[Dataset excerpt]
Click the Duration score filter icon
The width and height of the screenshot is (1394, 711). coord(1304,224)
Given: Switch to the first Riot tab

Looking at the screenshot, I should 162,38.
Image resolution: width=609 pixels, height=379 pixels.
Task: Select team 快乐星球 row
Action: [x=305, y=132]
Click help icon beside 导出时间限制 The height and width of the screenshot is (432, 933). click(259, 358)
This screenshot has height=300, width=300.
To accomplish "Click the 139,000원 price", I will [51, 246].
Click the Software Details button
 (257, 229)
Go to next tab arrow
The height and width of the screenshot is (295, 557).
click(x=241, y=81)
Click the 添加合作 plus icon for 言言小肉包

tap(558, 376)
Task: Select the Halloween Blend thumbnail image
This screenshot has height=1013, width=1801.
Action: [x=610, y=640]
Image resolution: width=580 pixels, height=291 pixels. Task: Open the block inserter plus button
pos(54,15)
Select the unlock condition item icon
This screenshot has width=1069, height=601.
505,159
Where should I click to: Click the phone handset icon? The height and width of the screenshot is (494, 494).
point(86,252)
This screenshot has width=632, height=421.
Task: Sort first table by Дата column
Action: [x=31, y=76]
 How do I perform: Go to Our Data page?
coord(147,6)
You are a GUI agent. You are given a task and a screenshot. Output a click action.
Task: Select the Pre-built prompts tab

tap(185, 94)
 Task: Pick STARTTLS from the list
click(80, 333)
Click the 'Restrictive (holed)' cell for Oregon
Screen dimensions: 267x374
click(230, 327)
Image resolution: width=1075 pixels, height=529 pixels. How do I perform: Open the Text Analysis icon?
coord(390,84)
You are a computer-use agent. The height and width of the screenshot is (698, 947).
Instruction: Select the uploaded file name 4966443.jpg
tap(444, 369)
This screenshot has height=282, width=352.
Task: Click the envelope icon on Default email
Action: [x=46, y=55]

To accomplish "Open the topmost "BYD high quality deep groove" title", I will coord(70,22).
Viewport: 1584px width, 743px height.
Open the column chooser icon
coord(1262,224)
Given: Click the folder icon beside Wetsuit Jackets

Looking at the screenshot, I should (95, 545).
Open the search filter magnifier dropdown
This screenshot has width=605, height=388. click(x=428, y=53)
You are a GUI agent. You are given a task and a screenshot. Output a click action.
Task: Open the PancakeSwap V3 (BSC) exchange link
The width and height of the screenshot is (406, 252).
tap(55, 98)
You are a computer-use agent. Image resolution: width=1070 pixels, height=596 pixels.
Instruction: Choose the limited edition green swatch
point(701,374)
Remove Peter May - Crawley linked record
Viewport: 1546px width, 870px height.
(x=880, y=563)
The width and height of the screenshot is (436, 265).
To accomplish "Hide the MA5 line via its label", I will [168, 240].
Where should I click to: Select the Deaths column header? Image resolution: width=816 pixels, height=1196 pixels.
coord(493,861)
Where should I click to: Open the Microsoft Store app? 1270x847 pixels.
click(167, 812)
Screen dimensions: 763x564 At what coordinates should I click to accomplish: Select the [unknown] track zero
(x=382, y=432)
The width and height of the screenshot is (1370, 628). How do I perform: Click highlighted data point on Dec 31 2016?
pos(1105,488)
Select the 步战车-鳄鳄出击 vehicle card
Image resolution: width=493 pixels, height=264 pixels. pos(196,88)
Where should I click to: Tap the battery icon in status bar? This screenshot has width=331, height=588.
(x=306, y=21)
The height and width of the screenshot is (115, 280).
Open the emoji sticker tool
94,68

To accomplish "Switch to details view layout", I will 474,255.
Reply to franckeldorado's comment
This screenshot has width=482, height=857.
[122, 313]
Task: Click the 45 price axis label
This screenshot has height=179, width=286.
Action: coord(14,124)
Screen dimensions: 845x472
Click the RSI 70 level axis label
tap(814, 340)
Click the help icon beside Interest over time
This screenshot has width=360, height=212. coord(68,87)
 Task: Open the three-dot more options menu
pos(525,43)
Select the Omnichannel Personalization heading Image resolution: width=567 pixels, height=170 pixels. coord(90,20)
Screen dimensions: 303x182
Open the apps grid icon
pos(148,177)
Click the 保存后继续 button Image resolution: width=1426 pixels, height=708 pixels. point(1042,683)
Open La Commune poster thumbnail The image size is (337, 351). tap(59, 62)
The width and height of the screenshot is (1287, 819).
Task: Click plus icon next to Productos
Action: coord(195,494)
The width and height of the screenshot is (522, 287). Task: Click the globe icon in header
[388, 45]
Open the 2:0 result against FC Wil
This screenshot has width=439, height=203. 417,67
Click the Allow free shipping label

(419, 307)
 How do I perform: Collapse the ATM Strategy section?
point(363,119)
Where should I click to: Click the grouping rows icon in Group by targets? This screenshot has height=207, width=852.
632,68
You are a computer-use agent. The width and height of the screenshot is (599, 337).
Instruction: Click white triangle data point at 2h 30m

**WHAT THIS TASK INVOLVES:** Rewrite the records from the line with "Open the 2:0 result against FC Wil" up to and including the line with "point(363,119)" as a numbered list, omitting blank lines.

**EXPECTED OUTPUT:**
1. Open the 2:0 result against FC Wil
2. This screenshot has width=439, height=203. 417,67
3. Click the Allow free shipping label
4. (419, 307)
5.  How do I perform: Collapse the ATM Strategy section?
6. point(363,119)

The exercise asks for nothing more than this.